Achilles’ Tendinitis

Tendons are the fibrous, connective tissue that connect muscles to bones. Named after the tale of the famous Greek warrior Achilles, the Achilles’ tendon is the tendon which connects the lower part of the calf muscle to the heel bone. The image below shows the left hand pinching the lower part of the Achilles’ tendon.

Tendinitis is the condition where a tendon in your body becomes inflamed and irritated.


In most cases, tendinitis is caused due to excessive strain on the tendon. Pushing your body to bear more than it can handle puts you at risk of developing the condition. Excessively doing physical exercises involving your feet, within a short period of time, is likely to cause Achilles’ tendinitis.

Having tight calf muscles increases the chances of Achilles’ tendinitis. The tight muscles already put stress on your Achilles’ tendon. Doing an intense exercise program without proper stretching would only add to that stress and increase your chances of developing tendinitis. A less common cause involves the extra growth of your heel bone. The extra bone rubs against the tendon causing pain and irritation.


Inflammation is the body’s natural response to illness or injury. This results in pain and swellingin the affected area.

Some other common symptoms of Achilles’ tendinitis are:

  • Stiffness and irritation along the Achilles’ tendon
  • Thickening of the tendon
  • Prolonged swelling that increases with activity
  • Severe pain during or after physical exercises
  • Bone spur – extra bone growth which becomes visible as a bump at the back of the heel


Identify the activities in your routine which cause heel pain. Try to limit them or carry them out with proper preparation. For example, stretching before and after any physical exercises is very helpful. Avoid doing intensive training involving your legs. Instead, cross-train and switch between cycling and swimming. Include calf-strengthening exercises in your routine. Strong calf muscles help the Achilles’ tendon handle physical stress more easily.

Avoid wearing high-heeled shoes. Nowadays, you can find shoes with heel support which help to reduce the stress on your Achilles’ tendon.

Treatment (Non-surgical)

If you notice symptoms of Achilles’ tendinitis early on, you can opt for non-surgical treatment. These provide pain relief and help your tendon to recover faster. Depending on when you start the treatment, the symptoms may take 3 or more months to completely subside.
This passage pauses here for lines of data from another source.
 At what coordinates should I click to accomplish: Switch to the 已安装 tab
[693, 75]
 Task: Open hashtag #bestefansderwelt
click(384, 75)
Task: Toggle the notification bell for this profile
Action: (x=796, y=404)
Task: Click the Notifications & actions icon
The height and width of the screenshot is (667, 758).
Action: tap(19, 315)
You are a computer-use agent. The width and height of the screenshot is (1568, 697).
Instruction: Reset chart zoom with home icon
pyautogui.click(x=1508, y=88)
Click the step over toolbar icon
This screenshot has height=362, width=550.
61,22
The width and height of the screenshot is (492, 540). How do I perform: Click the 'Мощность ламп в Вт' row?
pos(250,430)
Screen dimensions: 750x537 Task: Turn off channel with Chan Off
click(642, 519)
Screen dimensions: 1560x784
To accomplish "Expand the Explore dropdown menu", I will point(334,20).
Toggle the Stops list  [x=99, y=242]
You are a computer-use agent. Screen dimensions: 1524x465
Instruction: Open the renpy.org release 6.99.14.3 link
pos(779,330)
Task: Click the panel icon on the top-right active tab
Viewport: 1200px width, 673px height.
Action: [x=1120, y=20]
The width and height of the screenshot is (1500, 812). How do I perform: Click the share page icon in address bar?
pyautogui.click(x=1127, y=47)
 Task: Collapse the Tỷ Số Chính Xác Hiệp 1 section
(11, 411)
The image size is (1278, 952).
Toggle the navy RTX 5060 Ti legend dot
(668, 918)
  • Rest: Stop activities that increase the pain. If you have an intense exercise routine, try switching to low-impact exercises until the pain completely subsides.
  • Ice: Use an ice pack on painful areas to help numb the pain. Do this for 15 minutes, a few times every day.
  • Exercise: Exercising your calf muscles keeps them healthy, and reduces the stress on your Achilles’ tendon. Physical therapy is very helpful for a speedy recovery.
  • Medication: Along with changing your routine, you may take pain-relief drugs. Consult a doctor and take prescribed medication as advised.
  • Elevate: When resting, make sure your foot is above the level of your heart. This helps reduce the swelling.

In severe cases, your physician is likely to advise surgical treatment.